[Document section]:
Common sense tells you, with an unstable sub-surface, laminate flooring is going
to fail over time.
So [defendant] breached the contract by failing to properly install the laminate
flooring over a stable sub-surface.”
¶ 18 The trial court next addressed damages. The court stated that “the measure of damages for
a breach of contract, when a contractor has provided defective performance, is the cost of
correcting the defective condition.” The court found that plaintiff offered credible testimony and
evidence that he paid more than $10,000 to correct the defective condition. The court found that
plaintiff did not attempt to unfairly charge defendant for upgraded material. Noting that the
maximum small claims award was $10,000, the court awarded that amount to plaintiff. In addition,
the court questioned plaintiff as to whether he incurred any court costs. Plaintiff reported that he
paid a filing fee, which was determined to be $356. Plaintiff also reported that he paid $250 to a
private firm for service, which was unsuccessful, and $70 to the Sheriff. Accordingly, the court
awarded plaintiff $676 in costs.

(Text and item location entries)
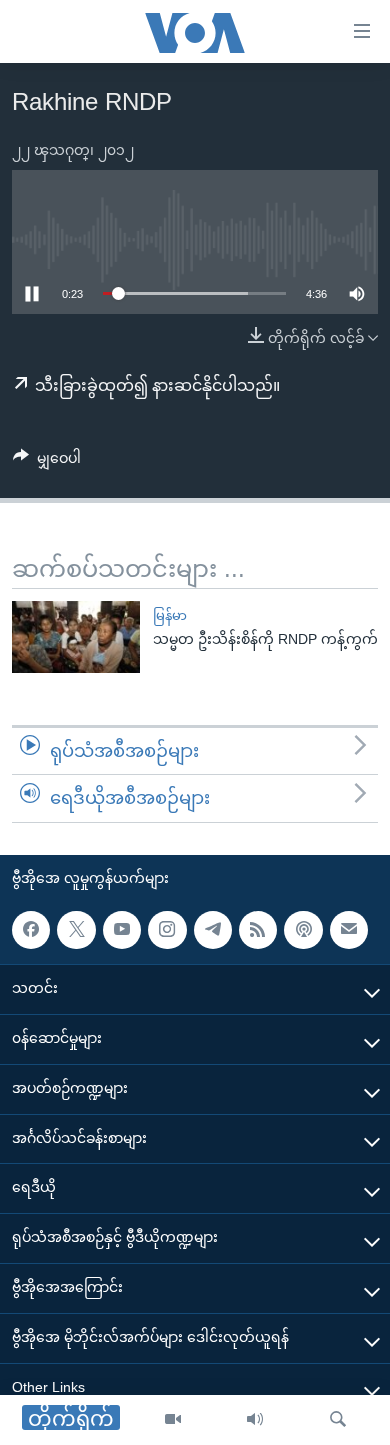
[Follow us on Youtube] (122, 930)
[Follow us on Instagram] (167, 930)
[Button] (47, 462)
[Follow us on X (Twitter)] (76, 930)
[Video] (173, 1420)
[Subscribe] (349, 930)
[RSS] (258, 930)
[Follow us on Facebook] (31, 930)
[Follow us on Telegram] (213, 930)
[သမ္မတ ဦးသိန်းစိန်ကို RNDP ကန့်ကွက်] (76, 637)
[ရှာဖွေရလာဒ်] (338, 1420)
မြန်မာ (170, 615)
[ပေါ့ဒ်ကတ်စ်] (303, 930)
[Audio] (255, 1420)
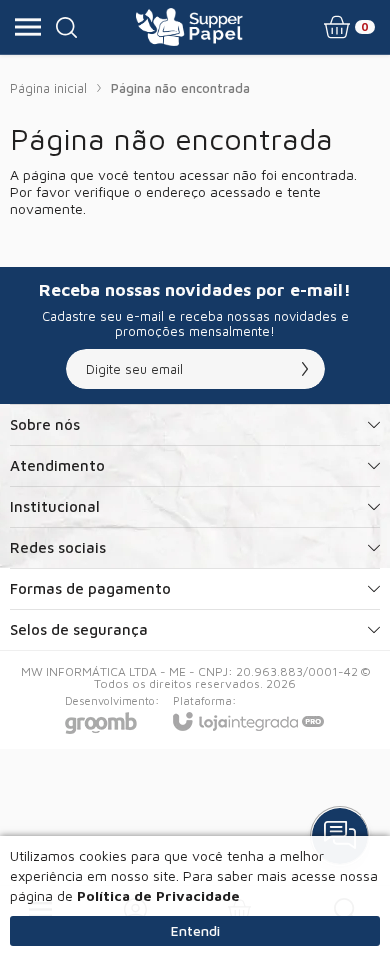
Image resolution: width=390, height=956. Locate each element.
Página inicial (48, 88)
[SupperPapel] (189, 27)
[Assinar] (305, 369)
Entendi (195, 930)
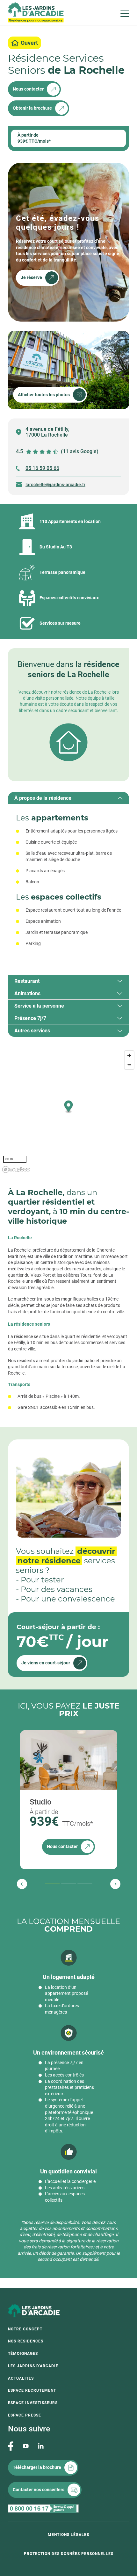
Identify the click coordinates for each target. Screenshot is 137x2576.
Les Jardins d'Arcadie (33, 2366)
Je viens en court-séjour (45, 1662)
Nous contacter (28, 89)
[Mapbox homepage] (16, 1169)
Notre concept (25, 2329)
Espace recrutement (32, 2390)
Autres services (32, 1031)
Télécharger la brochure (37, 2467)
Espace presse (24, 2415)
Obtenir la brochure (32, 108)
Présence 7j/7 (30, 1018)
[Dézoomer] (129, 1064)
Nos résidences (25, 2341)
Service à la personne (39, 1006)
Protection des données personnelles (68, 2554)
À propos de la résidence (42, 798)
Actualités (21, 2378)
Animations (27, 993)
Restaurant (27, 981)
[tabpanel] (68, 883)
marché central (28, 1299)
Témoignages (23, 2353)
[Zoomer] (129, 1055)
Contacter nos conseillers (38, 2489)
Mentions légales (68, 2534)
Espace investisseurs (33, 2403)
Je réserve (31, 277)
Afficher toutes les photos (44, 394)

[What is needed]:
Answer these questions about the court ruling:
1. According to the court, what happens to laminate flooring laid over an unstable sub-surface?
2. How much did the court award the plaintiff in damages?
3. How much did the plaintiff report paying to the Sheriff?
This listing was taken from a different source than the court ruling.

[Output of the task]:
1. It will fail over time.
2. $10,000.
3. $70.